Moins 1/3 d’effectifs en 2018: les ravages de l’e-prescription sur un cercle hennuyer

L’association des MG de Baudour-Hautrage-Neufmaison-Tertre-Sirault-Villerot, dans le Hainaut, tire le signal d’alarme. L’e-prescription obligatoire va pousser vers la sortie, dès le début 2018, huit de ses membres, sur 21. Avec à la clef, une flambée de boulot pour les MG restants. «C’est tellement détaché des réalités de terrain, comme mesure, que cela en devient énorme», développe le trésorier du cercle, Thierry Marchal.

«Nous sommes tombés sur le derrière, lors de notre récente AG annuelle, début février. Nous avions inscrit à l’ordre du jour le point de l’e-prescription. Spontanément, pas moins de huit MG en exercice ont déclaré qu’ils mettraient un terme à leur carrière au 1er janvier prochain si l’obligation de prescription électronique se confirmait», relate le Dr Marchal. Puisqu’une seule installation est programmée prochainement, le cercle risque de passer de 21 à 14 actifs.
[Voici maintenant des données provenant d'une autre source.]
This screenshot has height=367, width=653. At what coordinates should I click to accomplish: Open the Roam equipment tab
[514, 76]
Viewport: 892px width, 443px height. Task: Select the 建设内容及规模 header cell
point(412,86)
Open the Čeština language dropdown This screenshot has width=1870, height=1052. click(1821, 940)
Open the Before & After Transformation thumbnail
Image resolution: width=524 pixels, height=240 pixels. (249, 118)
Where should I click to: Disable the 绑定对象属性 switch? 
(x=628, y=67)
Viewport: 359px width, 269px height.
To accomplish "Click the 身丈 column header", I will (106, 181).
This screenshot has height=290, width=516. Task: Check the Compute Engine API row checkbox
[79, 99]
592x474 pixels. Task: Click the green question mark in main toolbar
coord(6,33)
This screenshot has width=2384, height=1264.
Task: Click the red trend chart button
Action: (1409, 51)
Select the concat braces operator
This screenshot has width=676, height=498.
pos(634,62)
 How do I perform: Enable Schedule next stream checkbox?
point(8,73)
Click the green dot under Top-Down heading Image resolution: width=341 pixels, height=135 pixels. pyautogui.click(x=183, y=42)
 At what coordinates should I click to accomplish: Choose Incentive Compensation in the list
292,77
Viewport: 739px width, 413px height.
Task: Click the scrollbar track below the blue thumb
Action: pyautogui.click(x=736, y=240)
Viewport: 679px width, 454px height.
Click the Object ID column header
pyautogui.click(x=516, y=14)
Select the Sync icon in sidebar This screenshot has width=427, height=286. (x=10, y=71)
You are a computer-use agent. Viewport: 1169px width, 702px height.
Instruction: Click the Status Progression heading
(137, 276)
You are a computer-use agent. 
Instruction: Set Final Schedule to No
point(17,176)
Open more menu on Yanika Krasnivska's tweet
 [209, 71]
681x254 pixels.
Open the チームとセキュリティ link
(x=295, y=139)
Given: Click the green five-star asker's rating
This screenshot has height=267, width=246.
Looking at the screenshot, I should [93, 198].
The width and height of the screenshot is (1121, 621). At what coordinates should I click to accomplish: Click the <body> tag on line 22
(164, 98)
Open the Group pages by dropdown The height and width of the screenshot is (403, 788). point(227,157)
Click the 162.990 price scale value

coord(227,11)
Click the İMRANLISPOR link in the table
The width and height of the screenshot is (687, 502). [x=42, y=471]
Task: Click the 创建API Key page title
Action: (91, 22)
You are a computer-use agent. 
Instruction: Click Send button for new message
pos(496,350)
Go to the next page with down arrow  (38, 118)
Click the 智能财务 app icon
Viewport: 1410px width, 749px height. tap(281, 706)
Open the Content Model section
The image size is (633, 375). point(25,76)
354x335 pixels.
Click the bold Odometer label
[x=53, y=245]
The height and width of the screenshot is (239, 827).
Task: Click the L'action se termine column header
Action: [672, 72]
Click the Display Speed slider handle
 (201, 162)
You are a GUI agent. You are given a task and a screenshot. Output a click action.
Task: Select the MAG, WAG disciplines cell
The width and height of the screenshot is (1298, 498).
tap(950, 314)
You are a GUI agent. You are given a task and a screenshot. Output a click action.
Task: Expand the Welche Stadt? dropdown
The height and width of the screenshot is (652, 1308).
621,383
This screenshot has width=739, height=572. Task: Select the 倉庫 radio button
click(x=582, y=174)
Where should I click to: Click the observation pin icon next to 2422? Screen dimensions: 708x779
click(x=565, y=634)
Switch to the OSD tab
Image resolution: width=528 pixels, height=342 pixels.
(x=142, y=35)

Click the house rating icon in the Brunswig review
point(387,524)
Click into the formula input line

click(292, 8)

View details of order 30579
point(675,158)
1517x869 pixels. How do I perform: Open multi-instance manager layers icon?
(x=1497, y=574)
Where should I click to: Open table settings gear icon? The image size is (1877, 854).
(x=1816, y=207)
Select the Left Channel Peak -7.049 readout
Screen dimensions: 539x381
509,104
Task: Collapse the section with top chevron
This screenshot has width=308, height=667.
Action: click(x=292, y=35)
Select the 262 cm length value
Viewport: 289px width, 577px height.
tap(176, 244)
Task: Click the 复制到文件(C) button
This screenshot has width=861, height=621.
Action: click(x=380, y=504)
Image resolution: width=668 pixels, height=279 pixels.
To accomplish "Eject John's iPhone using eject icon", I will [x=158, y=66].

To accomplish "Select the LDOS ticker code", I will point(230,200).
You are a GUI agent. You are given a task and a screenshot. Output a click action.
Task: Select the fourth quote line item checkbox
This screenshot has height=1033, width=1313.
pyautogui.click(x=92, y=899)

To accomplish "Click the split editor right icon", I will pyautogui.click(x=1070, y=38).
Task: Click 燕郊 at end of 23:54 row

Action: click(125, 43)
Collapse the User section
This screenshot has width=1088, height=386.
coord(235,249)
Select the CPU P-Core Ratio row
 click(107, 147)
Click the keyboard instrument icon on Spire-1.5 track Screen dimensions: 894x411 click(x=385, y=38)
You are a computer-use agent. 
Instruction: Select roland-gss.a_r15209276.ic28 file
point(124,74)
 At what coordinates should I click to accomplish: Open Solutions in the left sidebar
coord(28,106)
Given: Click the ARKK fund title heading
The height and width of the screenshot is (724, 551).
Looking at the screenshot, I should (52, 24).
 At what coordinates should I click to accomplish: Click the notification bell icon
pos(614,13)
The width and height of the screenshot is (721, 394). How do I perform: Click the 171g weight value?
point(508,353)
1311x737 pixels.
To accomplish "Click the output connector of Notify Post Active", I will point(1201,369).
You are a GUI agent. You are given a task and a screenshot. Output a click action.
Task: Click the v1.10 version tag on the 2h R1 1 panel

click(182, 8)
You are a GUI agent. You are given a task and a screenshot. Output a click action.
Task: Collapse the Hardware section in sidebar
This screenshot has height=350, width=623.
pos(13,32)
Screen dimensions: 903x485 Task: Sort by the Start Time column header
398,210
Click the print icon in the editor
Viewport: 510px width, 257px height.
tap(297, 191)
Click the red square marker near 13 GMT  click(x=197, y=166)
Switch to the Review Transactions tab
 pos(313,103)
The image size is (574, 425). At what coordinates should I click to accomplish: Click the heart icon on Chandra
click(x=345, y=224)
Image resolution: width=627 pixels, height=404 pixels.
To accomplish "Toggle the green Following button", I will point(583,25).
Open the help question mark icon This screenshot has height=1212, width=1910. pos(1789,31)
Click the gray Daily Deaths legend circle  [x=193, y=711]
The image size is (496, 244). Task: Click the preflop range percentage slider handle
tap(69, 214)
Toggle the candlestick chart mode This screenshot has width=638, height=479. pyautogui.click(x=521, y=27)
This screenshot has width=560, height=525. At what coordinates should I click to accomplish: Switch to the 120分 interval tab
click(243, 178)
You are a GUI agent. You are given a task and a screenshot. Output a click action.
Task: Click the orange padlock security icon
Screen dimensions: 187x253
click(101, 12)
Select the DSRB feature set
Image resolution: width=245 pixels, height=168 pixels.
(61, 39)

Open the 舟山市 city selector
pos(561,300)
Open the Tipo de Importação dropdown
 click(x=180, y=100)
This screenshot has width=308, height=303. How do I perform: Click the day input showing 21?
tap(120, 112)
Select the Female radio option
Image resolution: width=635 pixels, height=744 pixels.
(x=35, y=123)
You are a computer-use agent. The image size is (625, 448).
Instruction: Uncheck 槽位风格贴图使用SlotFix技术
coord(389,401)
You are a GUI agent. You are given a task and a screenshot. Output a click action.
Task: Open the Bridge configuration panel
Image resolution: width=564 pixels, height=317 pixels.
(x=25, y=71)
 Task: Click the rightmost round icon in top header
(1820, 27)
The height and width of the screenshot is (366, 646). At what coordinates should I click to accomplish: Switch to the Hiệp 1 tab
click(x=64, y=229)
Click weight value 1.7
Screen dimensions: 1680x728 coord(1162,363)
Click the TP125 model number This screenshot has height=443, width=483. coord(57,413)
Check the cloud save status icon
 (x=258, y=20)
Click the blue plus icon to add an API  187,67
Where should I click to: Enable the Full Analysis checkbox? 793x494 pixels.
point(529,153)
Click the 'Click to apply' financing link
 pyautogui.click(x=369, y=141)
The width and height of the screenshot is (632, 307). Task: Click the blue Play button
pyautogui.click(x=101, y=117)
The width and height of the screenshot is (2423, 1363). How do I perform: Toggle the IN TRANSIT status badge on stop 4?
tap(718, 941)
Ce n’est certes pas de gaité de cœur que ces confrères envisagent de raccrocher, mais la perspective de devoir passer par une informatisation pour continuer à pouvoir prescrire d’ici une dizaine de mois les décourage, résume Thierry Marchal. Lui-même fait partie de ces praticiens désabusés, dont l’âge oscille entre 45 et 79 ans. La plus jeune, par principe, ne veut pas d’un ordinateur comme barrière entre elle et le patient; les autres, qui ont pour la plupart de 60 à 65 ans, ne nourrissent pas d’opposition de principe mais pointent l’impraticabilité d’une informatisation tardive.

«J’ai moi-même 60 ans. Dans ces conditions-là, j’abandonne. Comment les autorités peuvent-elles imaginer que l’on va se mettre à transposer dans un logiciel 3-4.000 dossiers papier, pour être encore habilités à prescrire?», questionne le médecin hennuyer. «Par essence, on est courageux dans notre métier. Mais ce n’est juste pas envisageable. Cela pourrait être un travail à confier à un support administratif, mais qui va consentir pareil investissement à quelques encablures de la retraite?»

Il n’y a pas que la digitalisation d’anciens dossiers qui soulève des angoisses chez les moins aguerris à l’informatique. Pour créer et compléter un dossier informatisé au premier contact, il faudrait consacrer une demi-heure voire plus par patient, estime le trésorier. Un temps dont les confrères ne disposent plus forcément – «et certainement pas en période de grippe». Il faut savoir que, dans la région, au bout de deux petites années, les derniers arrivés sont amenés à refuser de nouveaux patients.

Il y a de toute évidence contradiction entre l’effet centrifuge d’une informatisation forcée et la problématique de la densité médicale. «Nous sommes dans un pays psychédélique. Les gouvernements successifs sont incapables de chiffrer combien nous sommes à réellement exercer la médecine générale, j’observe ça depuis le début de ma carrière. Il suffirait de téléphoner aux responsables des différents secteurs de garde pour se faire une idée. Nous, on le sait, qui est vraiment MG.» Peut-être le monde politique réagira-t-il davantage quand ce sera la population qui descendra dans la rue, parce qu’elle ne trouve plus de médecin traitant, projette Thierry Marchal.

Toujours est-il que, lors de l’AG, la vague de retraites annoncées a fortement surpris les médecins plus jeunes, qui eux sont davantage familiarisés avec l’outil informatique, rapporte le Dr Marchal. Ils ont d’autant mieux mesuré l’impact que cela aura sur leurs propres pratiques que, parmi ceux qui songent à arrêter, il y a de grosses patientèles, ajoute-t-il. Les jeunes MG ont demandé à ce que le bureau du cercle avertisse les autorités de la crise en puissance. «Nous avons donc envoyé un cri d’alarme tous azimuts. A la ministre De Block, tout d’abord, mais aussi au GBO, à l’ABSyM, à la SSMG, à l’Ordre des médecins, à la CMP…» Ce qu’espèrent les expéditeurs: qu’on revoie la mesure, pour qu’ils puissent continuer à pratiquer sereinement

La mort dans l’âme, mais…

Les MG de Baudour et environs ne sont pas les seuls à se sentir acculés à raccrocher prématurément. Voilà ce que nous écrit un MG exerçant à quelques kilomètres de là.

«75 ans, 49 de pratique en région assistée (mon cher Borinage). Pratique soutenue, sans rendez-vous et consultations ouvertes (le tiers-payant n'a rien arrangé). ll est évident que cette décision de notre consœur ne m'agrée pas du tout et si elle est maintenue en l'état, j'envisage d'arrêter ma pratique, avec beaucoup de regrets.»